Ihre Aufgaben:
• 1. Schreiben Sie aus dem Text über die Kunst im Reichstagsgebäude die Stelle zwischen „Im Gegensatz zu“ und „zwanziger Jahre vermitteln.“ einschließlich genau ab.
• 2. Geben Sie für jede der folgenden Aussagen an, ob sie mit dem Text über die Kunst im Reichstagsgebäude übereinstimmt, und belegen Sie Ihr Ja oder Nein mit den entscheidenden Worten des Textes als genauem Zitat. (a) Georg Karl Pfahler hat den Sitzungsraum des Ältestenrats gestaltet. (b) Jenny Holzers digitale Leuchtschriftbänder laufen in der Kuppel ab. (c) Das Kunstprojekt von Hans Haacke wird vor der Sommerpause realisiert.

╭─ Vorliegender Text

Den Sitzungsraum für eines der wichtigsten parlamentarischen Gremien, den Ältestenrat, hat der Stuttgarter Künstler Georg Karl Pfahler gestaltet. Farbige Rechtecke scheinen, mit einer geschickten optischen Täuschung inszeniert, von den Wänden herabzufallen, ja geradezu über die Holzpaneele des Architekten hinwegzutanzen. Souverän reagiert der Künstler auf die vorgegebenen starkfarbigen Holzpaneele und setzt ihnen ein durchdachtes eigenes Farbkonzept entgegen, das vom Gegen- und Miteinanderspielen der Farben, ihrer Überlagerung und Weiterentwicklung lebt und auf diese Weise eine eigene Farbräumlichkeit schafft. Durch Pfahlers spezifisch süddeutschen Akzent ist das Reichstagsgebäude um einen heiter-festlichen Raum reicher geworden.

Der "Aurora-Experimentalraum" von Carlfriedrich Claus soll das Morgendämmern der Utopie verkünden.
Der "Aurora-Experimentalraum" von Carlfriedrich Claus soll das Morgendämmern der Utopie verkünden.

Im Gegensatz zu der umfassenden Weltschau von Carlfriedrich Claus wendet sich die amerikanische Künstlerin Jenny Holzer – in bewusster Beschränkung – der Geschichte des Reichstagsgebäudes zu. Sie lässt in der Nordeingangshalle auf einer Stele digitale Leuchtschriftbänder mit Reden von Reichstags- und Bundestagsabgeordneten ablaufen. In der Kuppel schließlich informiert eine Ausstellung über die Geschichte des Parlamentarismus, soweit sie sich im Reichstagsgebäude abgespielt hat. In der Ausstellung werden bisher wenig bekannte Fotos des berühmten Bildchronisten der Weimarer Republik, Erich Salomon, zu sehen sein, die – nicht gestellt – einen Eindruck von der alltäglichen parlamentarischen Arbeit im Reichstag der zwanziger Jahre vermitteln.

Weitere Künstler, darunter Katharina Sieverding mit der Gedenkstätte für die verfolgten Reichstagsabgeordneten, zeigen mit ihren Kunstwerken im Reichstagsgebäude einen lebendigen Querschnitt durch die aktuelle deutsche und internationale Kunstszene. Entsprechende Werke schufen u.a. Christian Boltanski, Ulrich Rückriem, Bernhard Heisig, Grisha Bruskin, Markus Lüpertz, Anselm Kiefer, Gotthard Graubner, Jürgen Böttcher-Strawalde, Lutz Dammbeck, Emil Schumacher, Rupprecht Geiger und Hanne Darboven. Von weiteren Künstlern erfolgten Ankäufe. Erst nach der Sommerpause wird das Kunstprojekt von Hans Haacke für den nördlichen Innenhof realisiert werden. Über die Frage der Realisierung dieses Projektes hatte es eine spannende und kontroverse Debatte im Plenum gegeben (Bericht Blickpunkt 4/2000).

╰─
╭─ Auszüge der Einträge

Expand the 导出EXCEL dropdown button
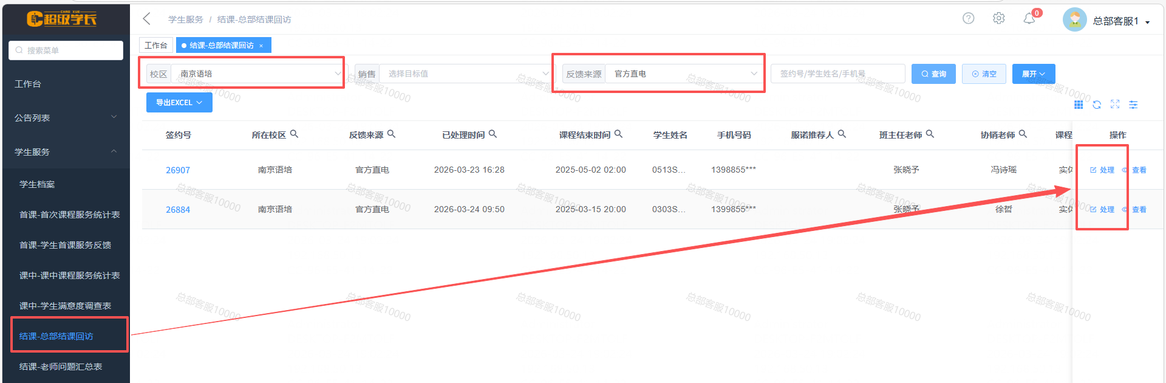Image resolution: width=1166 pixels, height=383 pixels. [x=179, y=103]
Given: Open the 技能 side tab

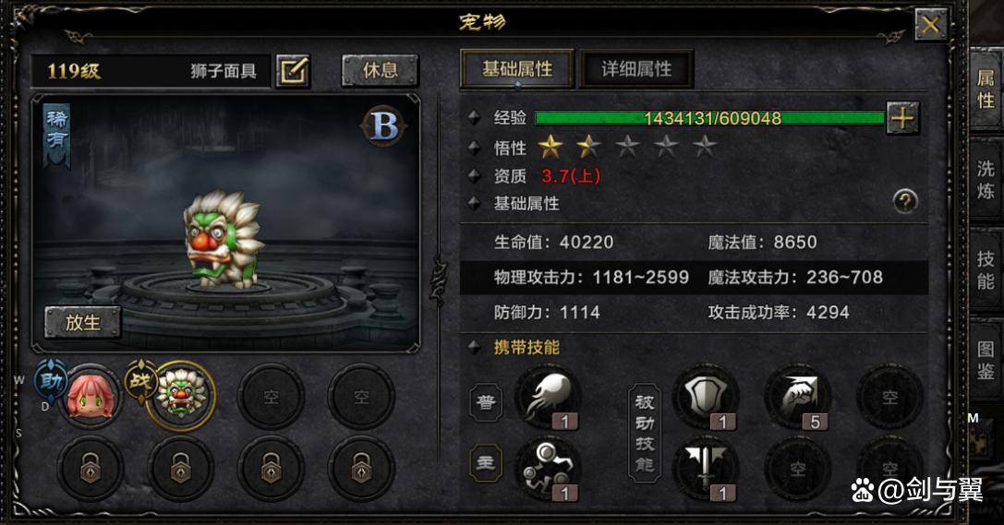Looking at the screenshot, I should 986,269.
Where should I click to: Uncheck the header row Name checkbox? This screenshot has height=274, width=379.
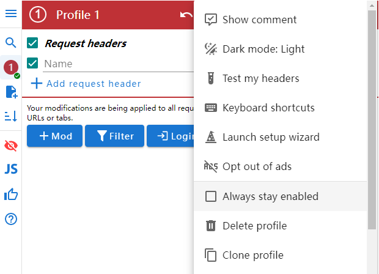tap(33, 63)
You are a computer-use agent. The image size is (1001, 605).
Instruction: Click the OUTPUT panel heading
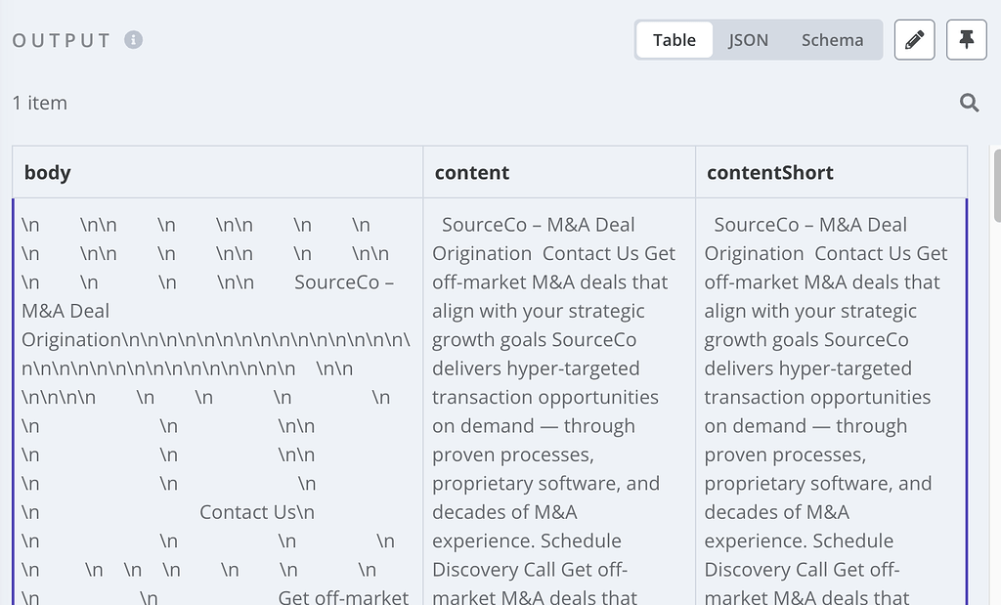[x=62, y=40]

╰─

Lösungen der Übung:
• 1.
Im Gegensatz zu der umfassenden Weltschau von Carlfriedrich Claus wendet sich die amerikanische Künstlerin Jenny Holzer – in bewusster Beschränkung – der Geschichte des Reichstagsgebäudes zu. Sie lässt in der Nordeingangshalle auf einer Stele digitale Leuchtschriftbänder mit Reden von Reichstags- und Bundestagsabgeordneten ablaufen. In der Kuppel schließlich informiert eine Ausstellung über die Geschichte des Parlamentarismus, soweit sie sich im Reichstagsgebäude abgespielt hat. In der Ausstellung werden bisher wenig bekannte Fotos des berühmten Bildchronisten der Weimarer Republik, Erich Salomon, zu sehen sein, die – nicht gestellt – einen Eindruck von der alltäglichen parlamentarischen Arbeit im Reichstag der zwanziger Jahre vermitteln.

• 2.
(a) Ja: „Den Sitzungsraum für eines der wichtigsten parlamentarischen Gremien, den Ältestenrat, hat der Stuttgarter Künstler Georg Karl Pfahler gestaltet.“
(b) Nein: „Sie lässt in der Nordeingangshalle auf einer Stele digitale Leuchtschriftbänder mit Reden von Reichstags- und Bundestagsabgeordneten ablaufen.“
(c) Nein: „Erst nach der Sommerpause wird das Kunstprojekt von Hans Haacke für den nördlichen Innenhof realisiert werden.“